Gelo das varandas é descongelado para usar na retrete. Vasos de barro e uma vela aquecem uma divisão. Tendas servem para minimizar o desconforto do frio. Antigo ministro conta como é viver em Kiev.

Tymofiy Mylovanov não sabe o que se passa em Odessa. Está em Kiev. Na capital ucraniana, a 7 de dezembro, as temperaturas negativas variam entre os -1ºC e os -5ºC graus. A preocupação do atual presidente da Escola de Economia de Kiev é genuína e, durante a conversa por zoom com o Observador — muitas vezes sem imagem porque a energia é insuficiente para manter áudio e vídeo —, interrompe o diálogo para ir ver como está o tempo na cidade costeira a 500 quilómetros de distância.
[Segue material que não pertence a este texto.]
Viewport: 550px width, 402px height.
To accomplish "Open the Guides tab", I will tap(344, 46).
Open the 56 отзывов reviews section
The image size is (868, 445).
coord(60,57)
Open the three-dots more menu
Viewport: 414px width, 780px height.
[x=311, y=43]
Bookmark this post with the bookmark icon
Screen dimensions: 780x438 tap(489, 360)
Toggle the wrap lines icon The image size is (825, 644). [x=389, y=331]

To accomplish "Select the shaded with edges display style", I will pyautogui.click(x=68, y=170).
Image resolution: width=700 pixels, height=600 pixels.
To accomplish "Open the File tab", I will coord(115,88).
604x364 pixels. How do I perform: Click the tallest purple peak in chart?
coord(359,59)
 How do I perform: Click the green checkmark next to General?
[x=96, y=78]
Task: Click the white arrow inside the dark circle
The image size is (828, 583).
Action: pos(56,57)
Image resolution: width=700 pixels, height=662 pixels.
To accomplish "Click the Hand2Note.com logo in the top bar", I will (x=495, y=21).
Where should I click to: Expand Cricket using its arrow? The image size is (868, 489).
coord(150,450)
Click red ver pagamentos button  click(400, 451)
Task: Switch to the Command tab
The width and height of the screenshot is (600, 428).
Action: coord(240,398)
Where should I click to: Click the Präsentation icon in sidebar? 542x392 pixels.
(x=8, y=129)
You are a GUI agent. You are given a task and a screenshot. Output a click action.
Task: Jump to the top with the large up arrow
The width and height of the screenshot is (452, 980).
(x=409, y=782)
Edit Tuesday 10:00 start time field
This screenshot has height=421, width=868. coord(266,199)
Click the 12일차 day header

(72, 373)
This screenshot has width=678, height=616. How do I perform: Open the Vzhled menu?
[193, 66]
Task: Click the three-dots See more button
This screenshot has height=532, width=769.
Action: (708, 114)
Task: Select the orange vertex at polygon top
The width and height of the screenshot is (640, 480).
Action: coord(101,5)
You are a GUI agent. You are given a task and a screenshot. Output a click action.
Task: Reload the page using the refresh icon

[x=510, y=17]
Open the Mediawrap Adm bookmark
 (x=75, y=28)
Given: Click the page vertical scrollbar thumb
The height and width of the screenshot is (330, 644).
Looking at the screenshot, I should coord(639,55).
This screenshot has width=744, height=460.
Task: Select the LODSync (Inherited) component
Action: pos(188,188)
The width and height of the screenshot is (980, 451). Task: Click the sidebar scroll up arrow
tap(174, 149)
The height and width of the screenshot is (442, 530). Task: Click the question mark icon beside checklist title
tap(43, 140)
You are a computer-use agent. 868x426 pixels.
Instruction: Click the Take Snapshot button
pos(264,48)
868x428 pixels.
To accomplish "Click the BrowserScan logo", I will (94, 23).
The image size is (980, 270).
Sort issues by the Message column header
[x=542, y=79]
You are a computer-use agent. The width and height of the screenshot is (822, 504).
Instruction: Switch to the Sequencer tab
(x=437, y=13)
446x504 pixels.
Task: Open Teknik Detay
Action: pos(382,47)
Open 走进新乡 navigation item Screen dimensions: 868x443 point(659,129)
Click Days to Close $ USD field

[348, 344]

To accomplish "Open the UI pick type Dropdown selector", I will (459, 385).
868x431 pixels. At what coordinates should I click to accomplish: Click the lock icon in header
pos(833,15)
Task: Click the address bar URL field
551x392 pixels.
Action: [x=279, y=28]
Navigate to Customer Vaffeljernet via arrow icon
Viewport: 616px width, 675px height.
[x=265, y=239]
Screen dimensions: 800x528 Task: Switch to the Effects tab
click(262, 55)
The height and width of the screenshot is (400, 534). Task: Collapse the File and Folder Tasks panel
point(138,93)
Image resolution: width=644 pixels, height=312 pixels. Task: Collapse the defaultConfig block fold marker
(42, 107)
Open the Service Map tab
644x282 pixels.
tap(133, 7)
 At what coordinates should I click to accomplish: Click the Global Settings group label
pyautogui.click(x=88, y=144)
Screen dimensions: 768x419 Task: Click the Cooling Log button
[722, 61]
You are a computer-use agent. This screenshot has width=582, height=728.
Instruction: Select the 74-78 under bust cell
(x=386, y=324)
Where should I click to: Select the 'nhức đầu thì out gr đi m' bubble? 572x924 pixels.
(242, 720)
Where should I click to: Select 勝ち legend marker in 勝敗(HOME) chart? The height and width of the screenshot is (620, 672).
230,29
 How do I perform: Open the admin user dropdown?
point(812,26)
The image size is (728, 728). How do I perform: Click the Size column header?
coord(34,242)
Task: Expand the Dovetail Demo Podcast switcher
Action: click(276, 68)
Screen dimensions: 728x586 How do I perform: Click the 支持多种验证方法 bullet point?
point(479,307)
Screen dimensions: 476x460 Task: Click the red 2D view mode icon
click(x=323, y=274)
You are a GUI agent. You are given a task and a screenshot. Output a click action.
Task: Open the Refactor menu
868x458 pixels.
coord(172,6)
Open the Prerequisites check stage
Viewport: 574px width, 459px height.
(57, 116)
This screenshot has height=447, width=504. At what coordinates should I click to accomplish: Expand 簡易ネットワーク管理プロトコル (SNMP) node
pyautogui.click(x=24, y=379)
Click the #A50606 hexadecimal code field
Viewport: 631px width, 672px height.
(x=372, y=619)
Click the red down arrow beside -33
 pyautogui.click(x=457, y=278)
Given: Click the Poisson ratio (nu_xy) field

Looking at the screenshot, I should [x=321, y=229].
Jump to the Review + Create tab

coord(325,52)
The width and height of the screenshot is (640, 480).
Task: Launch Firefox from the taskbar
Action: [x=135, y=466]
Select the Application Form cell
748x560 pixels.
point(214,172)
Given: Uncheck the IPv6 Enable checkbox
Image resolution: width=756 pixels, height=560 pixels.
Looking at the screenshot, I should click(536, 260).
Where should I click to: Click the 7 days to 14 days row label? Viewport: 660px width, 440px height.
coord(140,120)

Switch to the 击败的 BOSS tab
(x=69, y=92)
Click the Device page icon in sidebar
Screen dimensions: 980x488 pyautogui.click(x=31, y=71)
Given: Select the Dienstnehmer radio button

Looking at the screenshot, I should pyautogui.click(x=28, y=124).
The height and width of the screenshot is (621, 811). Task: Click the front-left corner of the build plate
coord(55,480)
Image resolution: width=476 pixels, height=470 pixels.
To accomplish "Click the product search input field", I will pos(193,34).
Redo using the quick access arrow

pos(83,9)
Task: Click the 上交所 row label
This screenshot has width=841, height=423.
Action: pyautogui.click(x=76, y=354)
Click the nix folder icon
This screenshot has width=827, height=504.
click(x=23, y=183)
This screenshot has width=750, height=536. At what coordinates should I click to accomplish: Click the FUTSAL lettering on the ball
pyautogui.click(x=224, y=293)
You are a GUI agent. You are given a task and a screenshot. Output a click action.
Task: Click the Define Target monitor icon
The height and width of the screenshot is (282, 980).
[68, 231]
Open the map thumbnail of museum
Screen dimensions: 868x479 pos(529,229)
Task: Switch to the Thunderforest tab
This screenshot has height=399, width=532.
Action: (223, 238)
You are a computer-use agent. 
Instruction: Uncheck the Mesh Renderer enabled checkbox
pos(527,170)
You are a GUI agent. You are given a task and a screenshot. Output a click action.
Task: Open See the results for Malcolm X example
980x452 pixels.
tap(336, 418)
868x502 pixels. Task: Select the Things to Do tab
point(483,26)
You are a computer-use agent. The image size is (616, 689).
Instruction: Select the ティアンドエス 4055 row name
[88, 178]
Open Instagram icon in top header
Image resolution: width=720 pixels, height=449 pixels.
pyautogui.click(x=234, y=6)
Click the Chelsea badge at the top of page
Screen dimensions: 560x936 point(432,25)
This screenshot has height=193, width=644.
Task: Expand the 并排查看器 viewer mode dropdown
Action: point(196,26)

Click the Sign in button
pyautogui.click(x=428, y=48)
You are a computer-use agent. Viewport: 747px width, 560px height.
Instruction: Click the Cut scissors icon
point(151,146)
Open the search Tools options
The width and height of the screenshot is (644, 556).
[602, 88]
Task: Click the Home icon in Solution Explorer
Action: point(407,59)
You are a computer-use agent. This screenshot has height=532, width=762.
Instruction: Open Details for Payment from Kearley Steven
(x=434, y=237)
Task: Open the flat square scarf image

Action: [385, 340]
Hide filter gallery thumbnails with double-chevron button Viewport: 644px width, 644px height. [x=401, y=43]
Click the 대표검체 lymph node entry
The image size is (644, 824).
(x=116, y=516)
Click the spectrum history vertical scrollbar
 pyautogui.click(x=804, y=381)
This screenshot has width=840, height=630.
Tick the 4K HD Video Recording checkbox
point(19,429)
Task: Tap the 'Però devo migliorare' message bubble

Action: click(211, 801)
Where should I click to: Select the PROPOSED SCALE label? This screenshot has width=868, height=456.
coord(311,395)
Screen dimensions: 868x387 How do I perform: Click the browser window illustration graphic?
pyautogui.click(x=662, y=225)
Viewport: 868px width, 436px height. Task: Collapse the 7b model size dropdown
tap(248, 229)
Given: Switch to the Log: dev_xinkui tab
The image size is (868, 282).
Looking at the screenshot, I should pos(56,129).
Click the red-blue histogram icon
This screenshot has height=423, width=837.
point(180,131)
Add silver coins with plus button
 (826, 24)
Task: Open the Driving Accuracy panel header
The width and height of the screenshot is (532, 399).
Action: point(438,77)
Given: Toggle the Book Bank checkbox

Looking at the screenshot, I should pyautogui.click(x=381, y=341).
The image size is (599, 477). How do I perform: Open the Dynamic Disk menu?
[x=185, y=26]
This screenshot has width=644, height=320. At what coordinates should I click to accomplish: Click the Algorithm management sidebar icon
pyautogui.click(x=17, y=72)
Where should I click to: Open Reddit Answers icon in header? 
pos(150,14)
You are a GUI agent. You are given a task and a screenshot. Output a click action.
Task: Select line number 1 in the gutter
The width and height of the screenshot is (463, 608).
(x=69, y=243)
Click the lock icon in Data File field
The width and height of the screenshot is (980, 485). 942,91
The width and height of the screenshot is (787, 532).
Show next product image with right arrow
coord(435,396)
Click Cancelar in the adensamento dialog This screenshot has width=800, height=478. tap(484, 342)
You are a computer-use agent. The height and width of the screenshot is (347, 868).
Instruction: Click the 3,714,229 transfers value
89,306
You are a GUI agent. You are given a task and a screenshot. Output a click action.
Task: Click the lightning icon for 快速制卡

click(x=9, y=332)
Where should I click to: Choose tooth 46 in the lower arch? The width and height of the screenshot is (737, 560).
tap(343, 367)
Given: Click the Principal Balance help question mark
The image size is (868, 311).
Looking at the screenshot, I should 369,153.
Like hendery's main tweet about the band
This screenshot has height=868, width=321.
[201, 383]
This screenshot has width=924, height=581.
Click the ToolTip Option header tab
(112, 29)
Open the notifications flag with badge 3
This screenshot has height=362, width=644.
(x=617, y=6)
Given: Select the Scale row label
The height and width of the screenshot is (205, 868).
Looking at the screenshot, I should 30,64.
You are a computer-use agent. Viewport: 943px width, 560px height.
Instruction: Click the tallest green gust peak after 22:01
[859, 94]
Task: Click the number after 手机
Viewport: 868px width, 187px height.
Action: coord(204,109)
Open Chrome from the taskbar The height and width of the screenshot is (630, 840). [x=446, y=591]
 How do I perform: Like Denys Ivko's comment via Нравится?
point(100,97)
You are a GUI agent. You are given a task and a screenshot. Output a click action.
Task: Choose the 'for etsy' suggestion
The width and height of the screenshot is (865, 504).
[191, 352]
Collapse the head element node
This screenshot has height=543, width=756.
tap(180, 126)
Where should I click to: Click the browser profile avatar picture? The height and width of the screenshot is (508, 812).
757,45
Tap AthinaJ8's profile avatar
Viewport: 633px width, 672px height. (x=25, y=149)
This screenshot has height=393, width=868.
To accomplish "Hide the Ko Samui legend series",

A imagem não regressa, o som sim, e sente-se o alívio na sua voz. “As temperaturas são positivas, estão à volta do zero, portanto eles estão bem.”

Tymofiy Mylovanov foi ministro da Economia da Ucrânia entre 2019 e 2020 (quando Oleksiy Honcharuk era primeiro-ministro). Não aceitou os cargos que lhe foram oferecidos no mandato de Denys Shmyhal, atual primeiro-ministro, e regressou aos Estados Unidos, onde é professor associado da Universidade de Pittsburgh. Quatro dias antes da guerra, regressou a Kiev. Agora, no meio dos apagões e das falhas de energia, vive como qualquer outro habitante de Kiev que tem de aprender a lidar com temperaturas desconfortáveis dentro de casa, a ter a torneira da água seca ou a ter de inventar formas criativas para cozinhar.

A sua preocupação com Odessa tem a ver com as temperaturas negativas e com o prejuízo que isso pode trazer à cidade se os canos congelarem por falta de aquecimento. No mais recente ataque de mísseis, Odessa ficou sem energia. “Eles estão bem, mas se as temperaturas descerem a valores negativos, por exemplo a -4ºC, terão de descarregar a água dos canos. Se não o fizerem, a água torna-se gelo, os canos ficam destruídos, e as casas não serão habitáveis, a cidade inteira não será habitável durante vários anos.”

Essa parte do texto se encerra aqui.